The next morning dawned bright, if somewhat cloudy, but there was no sign of the previous day's rain. We'd prayed for decent weather and it seemed we had it. I'd prayed for my sore eye to be fixed, and it was. Now all we needed was for the bride to turn up, and we'd be laughing. As it turned out, she was early. The implication here is that she couldn't wait to be married to Ewan, which is a concept that has long since baffled me, tell you the truth, but I do remember feeling a sense of relief as the decorated bridal car swung into the stony ground by the chapel. I caught a glimpse of Heather on the back seat, and then wandered back inside. 'More Than Words' clicked to a close, and then the ceremony began properly.
It was a lovely service, really. The local pastor delivered a lengthy (by wedding standards) address on the true nature of love, and the only gatecrasher was an irritating wasp that buzzed around the bride and groom for a few minutes, before settling inside the pastor's robes. Ewan sat, eyes darting to and fro urgently, his position within view of the entire congregation preventing him from moving to swat the thing. We got up for the next hymn: a sweeping, lush arrangement of Amazing Grace, all quivering organs and powerhouse brass, arranged - as were all the musical numbers - by the groom. I squeezed Emily's hand, and whispered "seven weeks", which I don't think she heard. The newly-married couple left the church and roared down the path with the strains of Ride of the Valkyries echoing from the BMW's CD player. As they left, I shouted after them "Can't you ever do anything *normal*?"
The reception was held in a hotel a few miles away, along winding forest roads, in the village of Winterbourne. We arrived not long before Ewan and Heather, who chose to drive up to the car park to the strains of Brian May's rendition of Here Comes The Bride. I had given up rolling my eyes by this point, and went off to find alcohol, quickly.
My speech was well-received, I think. People seemed to like it.

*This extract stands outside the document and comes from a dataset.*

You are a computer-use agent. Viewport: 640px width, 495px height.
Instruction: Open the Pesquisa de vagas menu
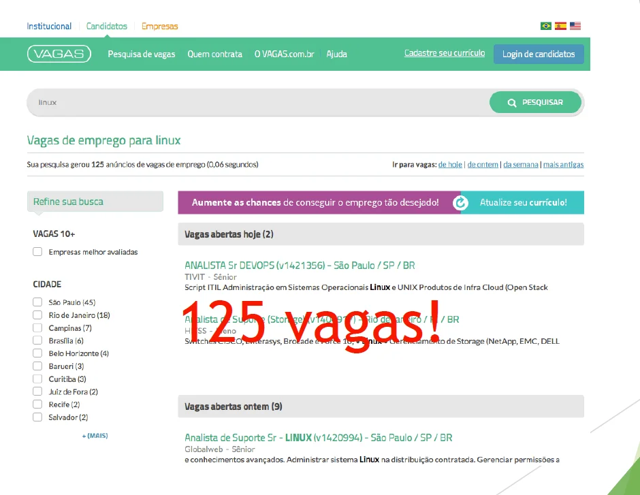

The focus unconsciously shifted throughout the creative process: it was a question of finding appropriate stories. It's too easy to get up and tell dirty jokes and hope that they go down well - but I suspect that as the audience were predominantly Christian it's probably good, in hindsight, that I didn't take this approach. Death on stage would have almost certainly followed - so you're left with the prospect of telling clean, family-friendly anecdotes.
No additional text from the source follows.